THE TASK: Copy the records below without altering a single word.

Collected data entries:
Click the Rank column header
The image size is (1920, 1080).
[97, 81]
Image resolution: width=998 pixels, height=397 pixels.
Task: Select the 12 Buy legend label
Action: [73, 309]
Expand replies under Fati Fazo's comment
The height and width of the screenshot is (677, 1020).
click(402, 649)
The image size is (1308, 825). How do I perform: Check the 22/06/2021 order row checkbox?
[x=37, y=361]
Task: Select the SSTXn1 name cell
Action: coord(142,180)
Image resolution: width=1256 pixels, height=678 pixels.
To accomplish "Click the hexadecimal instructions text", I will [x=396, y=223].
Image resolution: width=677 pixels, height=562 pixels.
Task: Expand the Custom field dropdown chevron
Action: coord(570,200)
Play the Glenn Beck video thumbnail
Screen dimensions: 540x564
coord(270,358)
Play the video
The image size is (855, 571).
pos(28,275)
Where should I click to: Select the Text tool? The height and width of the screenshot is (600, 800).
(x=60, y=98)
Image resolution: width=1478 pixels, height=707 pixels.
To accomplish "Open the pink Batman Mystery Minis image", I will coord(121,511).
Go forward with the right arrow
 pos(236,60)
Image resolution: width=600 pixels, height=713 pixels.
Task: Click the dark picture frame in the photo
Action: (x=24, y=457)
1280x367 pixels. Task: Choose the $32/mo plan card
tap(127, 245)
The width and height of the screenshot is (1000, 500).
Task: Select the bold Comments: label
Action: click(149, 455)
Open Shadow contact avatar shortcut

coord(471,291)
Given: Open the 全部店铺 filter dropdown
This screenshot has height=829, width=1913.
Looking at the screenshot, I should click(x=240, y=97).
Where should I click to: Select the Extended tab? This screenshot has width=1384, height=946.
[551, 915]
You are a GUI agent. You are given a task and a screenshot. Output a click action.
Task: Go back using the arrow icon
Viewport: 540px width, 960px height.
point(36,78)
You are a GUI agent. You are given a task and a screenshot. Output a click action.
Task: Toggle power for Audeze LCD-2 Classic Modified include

WORKED SOLUTION:
Click the Rank column header
The image size is (1920, 1080).
[97, 81]
Image resolution: width=998 pixels, height=397 pixels.
Task: Select the 12 Buy legend label
Action: [73, 309]
Expand replies under Fati Fazo's comment
The height and width of the screenshot is (677, 1020).
click(402, 649)
The image size is (1308, 825). How do I perform: Check the 22/06/2021 order row checkbox?
[x=37, y=361]
Task: Select the SSTXn1 name cell
Action: coord(142,180)
Image resolution: width=1256 pixels, height=678 pixels.
To accomplish "Click the hexadecimal instructions text", I will [x=396, y=223].
Image resolution: width=677 pixels, height=562 pixels.
Task: Expand the Custom field dropdown chevron
Action: coord(570,200)
Play the Glenn Beck video thumbnail
Screen dimensions: 540x564
coord(270,358)
Play the video
The image size is (855, 571).
pos(28,275)
Where should I click to: Select the Text tool? The height and width of the screenshot is (600, 800).
(x=60, y=98)
Image resolution: width=1478 pixels, height=707 pixels.
To accomplish "Open the pink Batman Mystery Minis image", I will coord(121,511).
Go forward with the right arrow
 pos(236,60)
Image resolution: width=600 pixels, height=713 pixels.
Task: Click the dark picture frame in the photo
Action: (x=24, y=457)
1280x367 pixels. Task: Choose the $32/mo plan card
tap(127, 245)
The width and height of the screenshot is (1000, 500).
Task: Select the bold Comments: label
Action: click(149, 455)
Open Shadow contact avatar shortcut

coord(471,291)
Given: Open the 全部店铺 filter dropdown
This screenshot has height=829, width=1913.
Looking at the screenshot, I should click(x=240, y=97).
Where should I click to: Select the Extended tab? This screenshot has width=1384, height=946.
[551, 915]
You are a GUI agent. You are given a task and a screenshot. Output a click action.
Task: Go back using the arrow icon
Viewport: 540px width, 960px height.
point(36,78)
You are a GUI agent. You are given a task and a screenshot. Output a click action.
Task: Toggle power for Audeze LCD-2 Classic Modified include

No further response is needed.